- **AIM OF THE EXERCISE**:
Each entry must be output exactly as it appears.

- **PROVIDED RECORDS**:
========================================================================

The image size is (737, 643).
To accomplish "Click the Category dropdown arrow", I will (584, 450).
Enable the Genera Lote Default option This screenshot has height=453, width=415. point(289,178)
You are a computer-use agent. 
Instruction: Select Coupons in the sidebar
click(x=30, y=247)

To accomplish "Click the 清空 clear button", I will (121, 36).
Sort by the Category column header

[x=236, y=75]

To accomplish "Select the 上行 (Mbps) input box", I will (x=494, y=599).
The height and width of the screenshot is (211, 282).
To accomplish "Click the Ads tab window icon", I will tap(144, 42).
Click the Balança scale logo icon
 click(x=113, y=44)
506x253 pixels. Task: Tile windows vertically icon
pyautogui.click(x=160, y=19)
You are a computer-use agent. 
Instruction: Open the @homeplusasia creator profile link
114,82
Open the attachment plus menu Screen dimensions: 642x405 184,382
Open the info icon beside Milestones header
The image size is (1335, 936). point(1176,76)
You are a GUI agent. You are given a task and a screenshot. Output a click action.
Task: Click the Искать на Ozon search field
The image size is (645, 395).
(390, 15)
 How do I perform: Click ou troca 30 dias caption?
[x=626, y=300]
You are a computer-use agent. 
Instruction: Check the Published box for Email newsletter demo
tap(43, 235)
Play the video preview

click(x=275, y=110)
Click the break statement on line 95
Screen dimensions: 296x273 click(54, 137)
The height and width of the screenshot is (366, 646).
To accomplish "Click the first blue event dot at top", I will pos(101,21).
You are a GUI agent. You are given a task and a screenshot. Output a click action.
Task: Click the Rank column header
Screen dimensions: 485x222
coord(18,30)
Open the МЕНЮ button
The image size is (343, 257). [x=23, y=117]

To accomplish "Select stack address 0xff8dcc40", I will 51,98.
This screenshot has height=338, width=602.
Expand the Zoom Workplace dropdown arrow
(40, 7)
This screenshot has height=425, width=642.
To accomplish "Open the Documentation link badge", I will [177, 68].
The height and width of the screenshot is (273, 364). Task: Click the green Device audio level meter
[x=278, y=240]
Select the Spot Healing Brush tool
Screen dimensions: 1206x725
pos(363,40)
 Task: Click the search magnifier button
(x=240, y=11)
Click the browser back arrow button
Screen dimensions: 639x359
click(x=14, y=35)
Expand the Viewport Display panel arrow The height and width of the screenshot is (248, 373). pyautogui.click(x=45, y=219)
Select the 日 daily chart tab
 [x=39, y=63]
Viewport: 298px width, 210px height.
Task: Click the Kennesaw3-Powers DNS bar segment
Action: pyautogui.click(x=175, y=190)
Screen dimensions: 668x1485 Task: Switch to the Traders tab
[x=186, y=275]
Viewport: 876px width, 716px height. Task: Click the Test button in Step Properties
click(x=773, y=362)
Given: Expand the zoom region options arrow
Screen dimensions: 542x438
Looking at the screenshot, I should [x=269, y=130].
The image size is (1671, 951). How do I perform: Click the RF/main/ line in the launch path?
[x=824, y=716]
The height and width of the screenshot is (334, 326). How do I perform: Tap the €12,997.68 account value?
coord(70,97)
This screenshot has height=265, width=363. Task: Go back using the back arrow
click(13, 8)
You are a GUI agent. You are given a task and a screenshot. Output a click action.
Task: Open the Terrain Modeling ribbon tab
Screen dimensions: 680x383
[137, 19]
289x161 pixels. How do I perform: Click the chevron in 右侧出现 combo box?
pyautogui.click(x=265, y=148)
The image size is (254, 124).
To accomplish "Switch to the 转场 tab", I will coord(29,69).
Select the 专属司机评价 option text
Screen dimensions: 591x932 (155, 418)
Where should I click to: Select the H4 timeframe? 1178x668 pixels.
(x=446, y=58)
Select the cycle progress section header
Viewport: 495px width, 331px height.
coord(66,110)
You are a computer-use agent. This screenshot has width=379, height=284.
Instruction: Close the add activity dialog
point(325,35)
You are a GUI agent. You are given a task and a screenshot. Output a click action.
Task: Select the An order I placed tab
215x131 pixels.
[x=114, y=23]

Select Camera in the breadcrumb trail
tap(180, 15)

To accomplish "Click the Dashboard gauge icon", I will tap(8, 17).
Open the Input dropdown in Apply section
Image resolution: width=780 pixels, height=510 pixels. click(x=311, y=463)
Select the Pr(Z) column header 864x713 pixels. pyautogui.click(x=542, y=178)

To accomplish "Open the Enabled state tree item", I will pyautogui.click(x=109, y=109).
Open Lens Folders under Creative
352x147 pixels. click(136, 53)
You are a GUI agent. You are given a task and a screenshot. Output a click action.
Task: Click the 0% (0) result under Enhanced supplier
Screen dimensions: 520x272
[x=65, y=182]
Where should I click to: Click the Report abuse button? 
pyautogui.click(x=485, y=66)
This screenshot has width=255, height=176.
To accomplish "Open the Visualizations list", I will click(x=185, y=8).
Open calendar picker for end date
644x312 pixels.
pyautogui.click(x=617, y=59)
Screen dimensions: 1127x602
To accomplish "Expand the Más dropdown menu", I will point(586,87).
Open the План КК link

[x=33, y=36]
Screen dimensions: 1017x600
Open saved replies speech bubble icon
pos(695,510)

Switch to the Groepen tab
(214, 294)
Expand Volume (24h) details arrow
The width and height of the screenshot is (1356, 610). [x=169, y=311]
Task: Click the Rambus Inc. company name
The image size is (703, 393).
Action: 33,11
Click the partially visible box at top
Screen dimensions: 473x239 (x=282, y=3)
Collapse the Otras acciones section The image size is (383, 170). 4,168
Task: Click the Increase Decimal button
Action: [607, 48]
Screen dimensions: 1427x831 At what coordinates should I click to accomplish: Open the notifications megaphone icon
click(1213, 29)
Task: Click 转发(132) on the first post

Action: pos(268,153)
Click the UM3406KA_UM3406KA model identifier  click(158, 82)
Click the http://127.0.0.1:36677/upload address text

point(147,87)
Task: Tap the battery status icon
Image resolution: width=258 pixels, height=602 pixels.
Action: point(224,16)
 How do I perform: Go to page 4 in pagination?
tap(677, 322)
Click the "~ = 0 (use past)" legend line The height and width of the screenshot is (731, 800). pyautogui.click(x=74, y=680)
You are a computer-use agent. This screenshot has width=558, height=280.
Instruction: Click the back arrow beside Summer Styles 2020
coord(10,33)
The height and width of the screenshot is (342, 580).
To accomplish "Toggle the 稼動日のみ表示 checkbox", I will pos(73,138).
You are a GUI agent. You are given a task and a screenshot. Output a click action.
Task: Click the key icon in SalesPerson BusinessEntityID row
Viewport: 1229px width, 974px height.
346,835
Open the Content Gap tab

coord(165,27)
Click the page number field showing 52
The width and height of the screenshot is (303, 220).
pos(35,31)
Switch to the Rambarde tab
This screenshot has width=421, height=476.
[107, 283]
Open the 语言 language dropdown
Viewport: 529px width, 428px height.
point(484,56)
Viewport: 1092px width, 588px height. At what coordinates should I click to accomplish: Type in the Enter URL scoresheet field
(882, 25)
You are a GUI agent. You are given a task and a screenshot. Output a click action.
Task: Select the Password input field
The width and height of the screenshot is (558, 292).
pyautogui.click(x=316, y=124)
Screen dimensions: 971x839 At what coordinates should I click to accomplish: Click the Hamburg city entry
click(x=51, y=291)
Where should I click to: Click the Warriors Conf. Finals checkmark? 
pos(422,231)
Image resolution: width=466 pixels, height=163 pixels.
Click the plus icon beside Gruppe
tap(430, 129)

========================================================================

- **WRITTEN SOLUTION**:
The image size is (737, 643).
To accomplish "Click the Category dropdown arrow", I will (584, 450).
Enable the Genera Lote Default option This screenshot has height=453, width=415. point(289,178)
You are a computer-use agent. 
Instruction: Select Coupons in the sidebar
click(x=30, y=247)

To accomplish "Click the 清空 clear button", I will (121, 36).
Sort by the Category column header

[x=236, y=75]

To accomplish "Select the 上行 (Mbps) input box", I will (x=494, y=599).
The height and width of the screenshot is (211, 282).
To accomplish "Click the Ads tab window icon", I will tap(144, 42).
Click the Balança scale logo icon
 click(x=113, y=44)
506x253 pixels. Task: Tile windows vertically icon
pyautogui.click(x=160, y=19)
You are a computer-use agent. 
Instruction: Open the @homeplusasia creator profile link
114,82
Open the attachment plus menu Screen dimensions: 642x405 184,382
Open the info icon beside Milestones header
The image size is (1335, 936). point(1176,76)
You are a GUI agent. You are given a task and a screenshot. Output a click action.
Task: Click the Искать на Ozon search field
The image size is (645, 395).
(390, 15)
 How do I perform: Click ou troca 30 dias caption?
[x=626, y=300]
You are a computer-use agent. 
Instruction: Check the Published box for Email newsletter demo
tap(43, 235)
Play the video preview

click(x=275, y=110)
Click the break statement on line 95
Screen dimensions: 296x273 click(54, 137)
The height and width of the screenshot is (366, 646).
To accomplish "Click the first blue event dot at top", I will pos(101,21).
You are a GUI agent. You are given a task and a screenshot. Output a click action.
Task: Click the Rank column header
Screen dimensions: 485x222
coord(18,30)
Open the МЕНЮ button
The image size is (343, 257). [x=23, y=117]

To accomplish "Select stack address 0xff8dcc40", I will 51,98.
This screenshot has height=338, width=602.
Expand the Zoom Workplace dropdown arrow
(40, 7)
This screenshot has height=425, width=642.
To accomplish "Open the Documentation link badge", I will [177, 68].
The height and width of the screenshot is (273, 364). Task: Click the green Device audio level meter
[x=278, y=240]
Select the Spot Healing Brush tool
Screen dimensions: 1206x725
pos(363,40)
 Task: Click the search magnifier button
(x=240, y=11)
Click the browser back arrow button
Screen dimensions: 639x359
click(x=14, y=35)
Expand the Viewport Display panel arrow The height and width of the screenshot is (248, 373). pyautogui.click(x=45, y=219)
Select the 日 daily chart tab
 [x=39, y=63]
Viewport: 298px width, 210px height.
Task: Click the Kennesaw3-Powers DNS bar segment
Action: pyautogui.click(x=175, y=190)
Screen dimensions: 668x1485 Task: Switch to the Traders tab
[x=186, y=275]
Viewport: 876px width, 716px height. Task: Click the Test button in Step Properties
click(x=773, y=362)
Given: Expand the zoom region options arrow
Screen dimensions: 542x438
Looking at the screenshot, I should [x=269, y=130].
The image size is (1671, 951). How do I perform: Click the RF/main/ line in the launch path?
[x=824, y=716]
The height and width of the screenshot is (334, 326). How do I perform: Tap the €12,997.68 account value?
coord(70,97)
This screenshot has height=265, width=363. Task: Go back using the back arrow
click(13, 8)
You are a GUI agent. You are given a task and a screenshot. Output a click action.
Task: Open the Terrain Modeling ribbon tab
Screen dimensions: 680x383
[137, 19]
289x161 pixels. How do I perform: Click the chevron in 右侧出现 combo box?
pyautogui.click(x=265, y=148)
The image size is (254, 124).
To accomplish "Switch to the 转场 tab", I will coord(29,69).
Select the 专属司机评价 option text
Screen dimensions: 591x932 (155, 418)
Where should I click to: Select the H4 timeframe? 1178x668 pixels.
(x=446, y=58)
Select the cycle progress section header
Viewport: 495px width, 331px height.
coord(66,110)
You are a computer-use agent. This screenshot has width=379, height=284.
Instruction: Close the add activity dialog
point(325,35)
You are a GUI agent. You are given a task and a screenshot. Output a click action.
Task: Select the An order I placed tab
215x131 pixels.
[x=114, y=23]

Select Camera in the breadcrumb trail
tap(180, 15)

To accomplish "Click the Dashboard gauge icon", I will tap(8, 17).
Open the Input dropdown in Apply section
Image resolution: width=780 pixels, height=510 pixels. click(x=311, y=463)
Select the Pr(Z) column header 864x713 pixels. pyautogui.click(x=542, y=178)

To accomplish "Open the Enabled state tree item", I will pyautogui.click(x=109, y=109).
Open Lens Folders under Creative
352x147 pixels. click(136, 53)
You are a GUI agent. You are given a task and a screenshot. Output a click action.
Task: Click the 0% (0) result under Enhanced supplier
Screen dimensions: 520x272
[x=65, y=182]
Where should I click to: Click the Report abuse button? 
pyautogui.click(x=485, y=66)
This screenshot has width=255, height=176.
To accomplish "Open the Visualizations list", I will click(x=185, y=8).
Open calendar picker for end date
644x312 pixels.
pyautogui.click(x=617, y=59)
Screen dimensions: 1127x602
To accomplish "Expand the Más dropdown menu", I will point(586,87).
Open the План КК link

[x=33, y=36]
Screen dimensions: 1017x600
Open saved replies speech bubble icon
pos(695,510)

Switch to the Groepen tab
(214, 294)
Expand Volume (24h) details arrow
The width and height of the screenshot is (1356, 610). [x=169, y=311]
Task: Click the Rambus Inc. company name
The image size is (703, 393).
Action: 33,11
Click the partially visible box at top
Screen dimensions: 473x239 (x=282, y=3)
Collapse the Otras acciones section The image size is (383, 170). 4,168
Task: Click the Increase Decimal button
Action: [607, 48]
Screen dimensions: 1427x831 At what coordinates should I click to accomplish: Open the notifications megaphone icon
click(1213, 29)
Task: Click 转发(132) on the first post

Action: pos(268,153)
Click the UM3406KA_UM3406KA model identifier  click(158, 82)
Click the http://127.0.0.1:36677/upload address text

point(147,87)
Task: Tap the battery status icon
Image resolution: width=258 pixels, height=602 pixels.
Action: point(224,16)
 How do I perform: Go to page 4 in pagination?
tap(677, 322)
Click the "~ = 0 (use past)" legend line The height and width of the screenshot is (731, 800). pyautogui.click(x=74, y=680)
You are a computer-use agent. This screenshot has width=558, height=280.
Instruction: Click the back arrow beside Summer Styles 2020
coord(10,33)
The height and width of the screenshot is (342, 580).
To accomplish "Toggle the 稼動日のみ表示 checkbox", I will pos(73,138).
You are a GUI agent. You are given a task and a screenshot. Output a click action.
Task: Click the key icon in SalesPerson BusinessEntityID row
Viewport: 1229px width, 974px height.
346,835
Open the Content Gap tab

coord(165,27)
Click the page number field showing 52
The width and height of the screenshot is (303, 220).
pos(35,31)
Switch to the Rambarde tab
This screenshot has width=421, height=476.
[107, 283]
Open the 语言 language dropdown
Viewport: 529px width, 428px height.
point(484,56)
Viewport: 1092px width, 588px height. At what coordinates should I click to accomplish: Type in the Enter URL scoresheet field
(882, 25)
You are a GUI agent. You are given a task and a screenshot. Output a click action.
Task: Select the Password input field
The width and height of the screenshot is (558, 292).
pyautogui.click(x=316, y=124)
Screen dimensions: 971x839 At what coordinates should I click to accomplish: Click the Hamburg city entry
click(x=51, y=291)
Where should I click to: Click the Warriors Conf. Finals checkmark? 
pos(422,231)
Image resolution: width=466 pixels, height=163 pixels.
Click the plus icon beside Gruppe
tap(430, 129)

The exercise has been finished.